— Raw data —
++++++
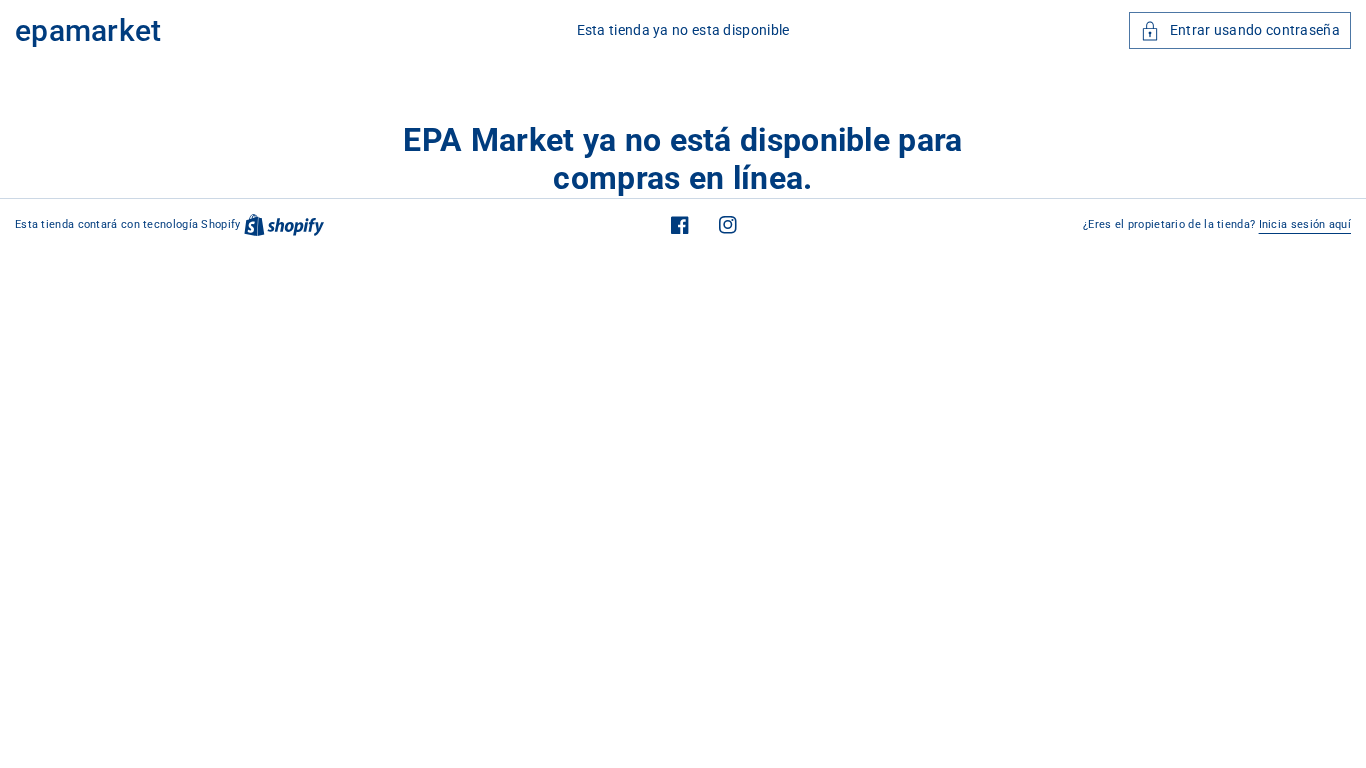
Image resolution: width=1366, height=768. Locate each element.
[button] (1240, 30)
++++++
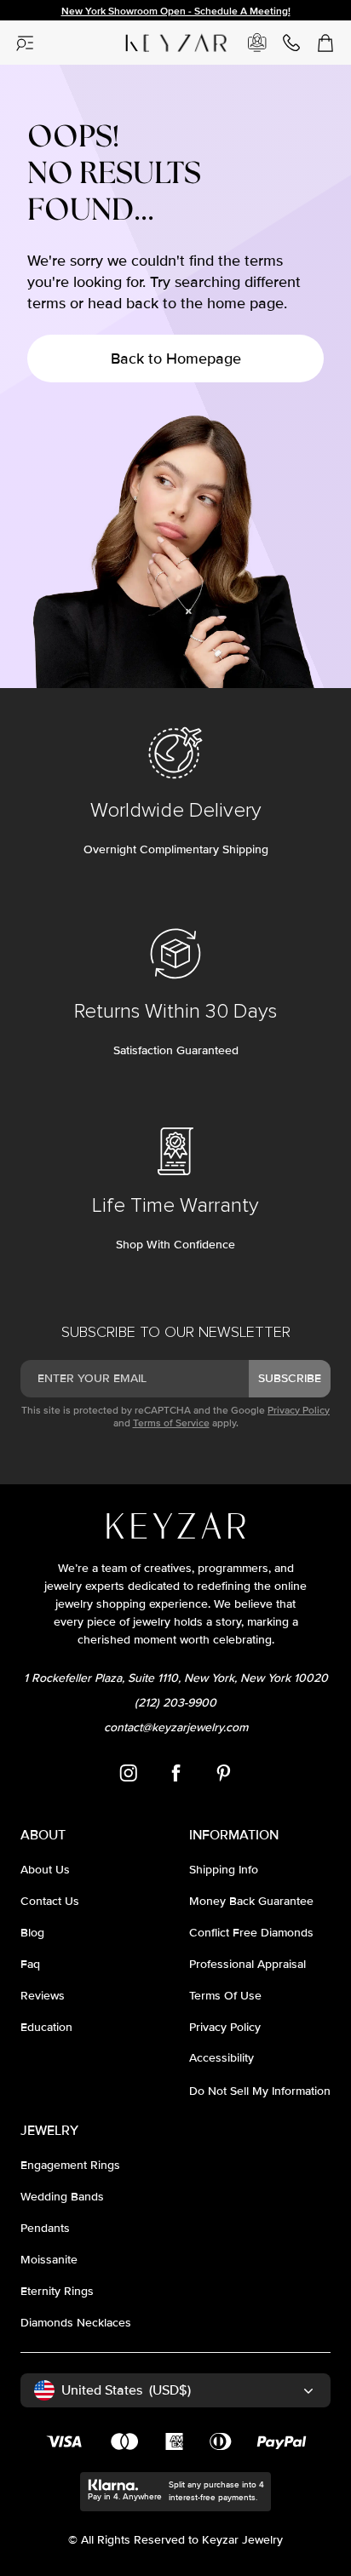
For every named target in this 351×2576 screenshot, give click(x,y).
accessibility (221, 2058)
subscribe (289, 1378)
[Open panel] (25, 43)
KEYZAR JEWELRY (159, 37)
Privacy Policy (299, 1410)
++++++
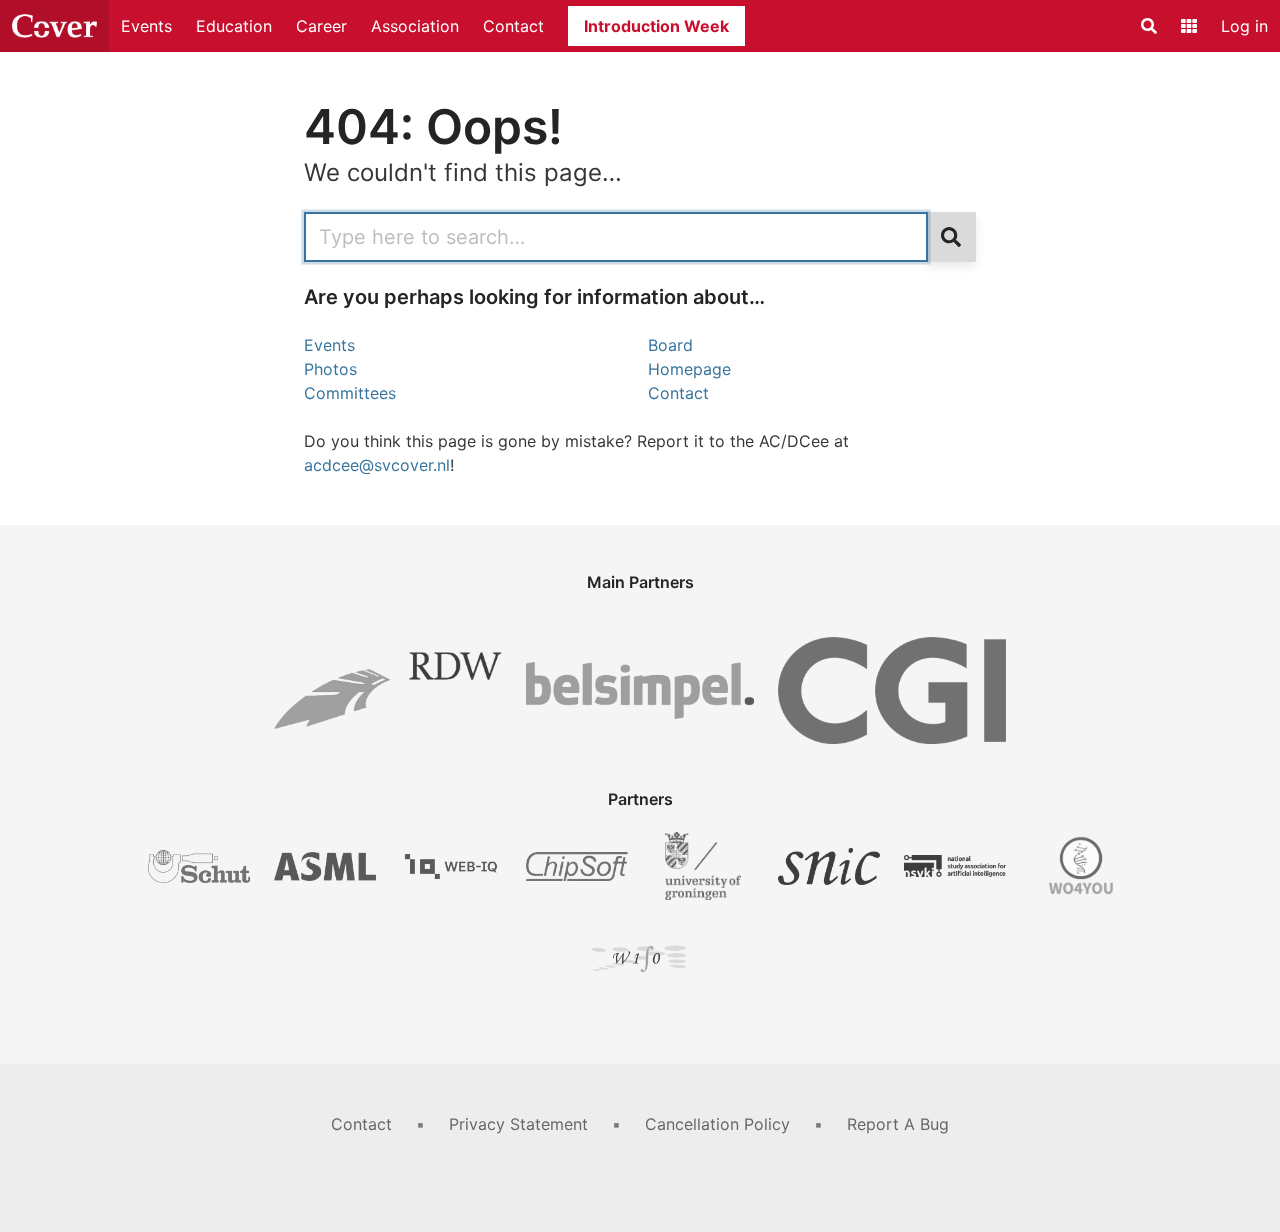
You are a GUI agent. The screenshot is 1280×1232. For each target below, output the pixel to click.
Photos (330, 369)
++++++
— Directions —
Above are the entries. Copy exactly the part that opens with the line containing "Image resolution: width=1366, height=768." and closes with the line containing "[button] (1240, 30)", and no more.

— Exercise result —
Image resolution: width=1366, height=768. Locate each element.
[button] (1240, 30)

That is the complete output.